If you want to know more about a particular topic, you can tap on the top banner and then you get a more traditional scrollable timeline filled with the most interesting tweets on this particular topic. It doesn’t depend on who you are following on Twitter. If you tap on a link, it opens the article or website. In some way, it feels like the Facebook Paper of Twitter. But Twitter is a better platform than Facebook for this — it’s a news network after all.

“We’ll only use Twitter for now. If you look at other networks, the discussions are not as good,” Menkovic said. “Twitter is the best source to get information about events.”

Current.ly Screenshots

Before this app, the Amsterdam-team developed PeerReach, a sort of PageRank for Twitter accounts. Naturally, the new app uses all this data and more to find the most relevant tweets on a particular subject. The algorithm takes into accounts retweets, retweets by influential people, replies and the content of a tweet.

“When Bitcoin is a trending topic, we know which people is notorious on Bitcoin for instance,” Menkovic said. For now, you can select between trending topics in the U.S., the U.K. or the Netherlands. Other countries will come later this year.
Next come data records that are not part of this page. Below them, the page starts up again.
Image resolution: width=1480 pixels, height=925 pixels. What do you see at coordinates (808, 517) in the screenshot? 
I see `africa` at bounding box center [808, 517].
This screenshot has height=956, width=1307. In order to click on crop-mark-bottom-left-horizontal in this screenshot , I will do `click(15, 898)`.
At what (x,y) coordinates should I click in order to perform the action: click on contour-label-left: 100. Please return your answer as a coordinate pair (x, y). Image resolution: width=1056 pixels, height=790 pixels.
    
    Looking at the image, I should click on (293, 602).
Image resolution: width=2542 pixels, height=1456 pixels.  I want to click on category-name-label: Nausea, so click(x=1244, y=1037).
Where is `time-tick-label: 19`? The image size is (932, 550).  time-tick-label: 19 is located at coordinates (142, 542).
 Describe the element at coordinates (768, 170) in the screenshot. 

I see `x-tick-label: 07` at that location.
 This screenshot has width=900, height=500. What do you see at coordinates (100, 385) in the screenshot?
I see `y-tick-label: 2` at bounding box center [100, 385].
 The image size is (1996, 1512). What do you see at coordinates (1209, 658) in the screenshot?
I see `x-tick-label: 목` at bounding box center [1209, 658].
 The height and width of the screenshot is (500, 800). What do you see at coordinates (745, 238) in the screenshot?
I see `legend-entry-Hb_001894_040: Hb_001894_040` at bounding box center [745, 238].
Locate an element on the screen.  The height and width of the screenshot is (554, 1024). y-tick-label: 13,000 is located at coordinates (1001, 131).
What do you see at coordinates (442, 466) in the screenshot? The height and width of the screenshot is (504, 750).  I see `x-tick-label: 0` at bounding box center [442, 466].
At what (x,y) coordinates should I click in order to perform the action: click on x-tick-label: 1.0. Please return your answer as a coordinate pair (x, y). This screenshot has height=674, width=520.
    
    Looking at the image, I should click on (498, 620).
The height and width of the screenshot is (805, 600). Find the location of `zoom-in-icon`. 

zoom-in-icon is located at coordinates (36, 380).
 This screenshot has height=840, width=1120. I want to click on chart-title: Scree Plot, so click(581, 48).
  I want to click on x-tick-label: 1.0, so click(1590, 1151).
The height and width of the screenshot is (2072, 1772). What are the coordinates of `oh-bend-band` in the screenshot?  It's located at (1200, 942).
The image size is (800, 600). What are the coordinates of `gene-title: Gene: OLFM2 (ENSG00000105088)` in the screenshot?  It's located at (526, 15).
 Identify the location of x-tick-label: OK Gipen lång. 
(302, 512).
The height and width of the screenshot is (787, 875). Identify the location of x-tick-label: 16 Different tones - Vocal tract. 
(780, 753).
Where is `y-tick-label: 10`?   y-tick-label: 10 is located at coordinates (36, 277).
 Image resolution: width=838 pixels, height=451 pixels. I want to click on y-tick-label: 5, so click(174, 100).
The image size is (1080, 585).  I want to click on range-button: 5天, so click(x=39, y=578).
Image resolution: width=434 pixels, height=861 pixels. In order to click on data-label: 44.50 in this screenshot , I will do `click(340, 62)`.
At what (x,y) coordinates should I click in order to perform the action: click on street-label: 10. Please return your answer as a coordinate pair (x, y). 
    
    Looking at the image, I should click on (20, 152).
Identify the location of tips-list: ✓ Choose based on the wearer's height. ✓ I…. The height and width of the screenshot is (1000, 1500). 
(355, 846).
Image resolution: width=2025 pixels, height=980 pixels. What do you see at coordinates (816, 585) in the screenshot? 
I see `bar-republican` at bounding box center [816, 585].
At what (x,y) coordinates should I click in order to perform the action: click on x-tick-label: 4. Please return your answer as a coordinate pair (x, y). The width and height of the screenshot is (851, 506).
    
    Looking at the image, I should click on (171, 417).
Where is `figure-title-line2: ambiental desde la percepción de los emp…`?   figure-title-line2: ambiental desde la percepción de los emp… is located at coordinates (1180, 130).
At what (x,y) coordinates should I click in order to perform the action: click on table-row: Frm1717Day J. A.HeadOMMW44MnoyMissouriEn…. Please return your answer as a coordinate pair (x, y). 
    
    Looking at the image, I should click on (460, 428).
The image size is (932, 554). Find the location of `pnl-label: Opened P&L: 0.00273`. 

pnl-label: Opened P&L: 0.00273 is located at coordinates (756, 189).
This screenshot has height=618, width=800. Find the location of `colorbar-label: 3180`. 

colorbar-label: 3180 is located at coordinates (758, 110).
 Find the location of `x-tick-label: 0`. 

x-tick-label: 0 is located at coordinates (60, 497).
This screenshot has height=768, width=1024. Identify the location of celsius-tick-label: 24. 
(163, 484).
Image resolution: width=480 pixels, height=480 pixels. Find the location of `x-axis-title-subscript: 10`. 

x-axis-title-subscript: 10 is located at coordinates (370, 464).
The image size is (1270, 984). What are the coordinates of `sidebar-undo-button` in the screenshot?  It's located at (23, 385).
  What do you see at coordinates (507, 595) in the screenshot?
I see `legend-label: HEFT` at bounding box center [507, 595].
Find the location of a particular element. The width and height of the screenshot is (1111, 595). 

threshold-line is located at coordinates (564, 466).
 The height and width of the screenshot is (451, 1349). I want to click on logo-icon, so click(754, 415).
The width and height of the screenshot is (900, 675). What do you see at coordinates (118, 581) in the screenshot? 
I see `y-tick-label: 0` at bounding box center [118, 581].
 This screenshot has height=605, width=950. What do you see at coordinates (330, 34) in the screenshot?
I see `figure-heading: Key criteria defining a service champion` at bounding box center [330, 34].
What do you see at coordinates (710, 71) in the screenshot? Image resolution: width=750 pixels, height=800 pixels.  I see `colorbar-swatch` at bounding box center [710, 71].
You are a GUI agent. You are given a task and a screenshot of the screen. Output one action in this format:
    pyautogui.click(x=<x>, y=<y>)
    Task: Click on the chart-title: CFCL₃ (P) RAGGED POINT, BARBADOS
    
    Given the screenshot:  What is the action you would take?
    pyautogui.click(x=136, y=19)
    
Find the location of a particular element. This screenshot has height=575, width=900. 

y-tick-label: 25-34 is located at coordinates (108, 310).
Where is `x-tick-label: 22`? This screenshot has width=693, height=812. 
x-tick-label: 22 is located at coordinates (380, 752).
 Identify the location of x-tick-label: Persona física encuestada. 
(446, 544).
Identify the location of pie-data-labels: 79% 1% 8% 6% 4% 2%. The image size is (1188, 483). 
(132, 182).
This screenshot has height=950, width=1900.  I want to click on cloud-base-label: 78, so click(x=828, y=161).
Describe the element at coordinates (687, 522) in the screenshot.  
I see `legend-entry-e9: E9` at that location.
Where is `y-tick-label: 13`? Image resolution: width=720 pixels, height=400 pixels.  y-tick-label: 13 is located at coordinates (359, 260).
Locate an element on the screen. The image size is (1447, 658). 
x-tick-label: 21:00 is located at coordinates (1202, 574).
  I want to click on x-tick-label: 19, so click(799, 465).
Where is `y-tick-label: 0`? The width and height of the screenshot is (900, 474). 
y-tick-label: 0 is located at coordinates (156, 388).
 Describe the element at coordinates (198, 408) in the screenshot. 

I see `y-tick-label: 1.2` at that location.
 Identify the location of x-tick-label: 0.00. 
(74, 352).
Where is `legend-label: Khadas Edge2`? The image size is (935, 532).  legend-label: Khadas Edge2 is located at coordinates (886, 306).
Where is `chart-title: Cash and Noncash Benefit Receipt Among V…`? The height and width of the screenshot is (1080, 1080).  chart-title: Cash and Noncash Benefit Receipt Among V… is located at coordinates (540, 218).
Menkovic, his co-founder Nico Schoonderwoerd and the rest of the team of seven started working on Current.ly during the summer of 2013. “We wanted to make Twitter more accessible for a broader audience,” Menkovic said. It has raised $310,000 in funding so far.

When asked whether beta users come back often, he told me that 25 percent of them come back on a daily basis. “We will have push notifications for bigger events,” Menkovic said.

Overall, Current.ly is what Twitter trending topics should have been, resurfacing interesting content from its hundreds of millions of users. Instead, a small startup had to develop a mobile app with a neat design. It is focused to one simple thing: allowing you to listen to the pulse of the world.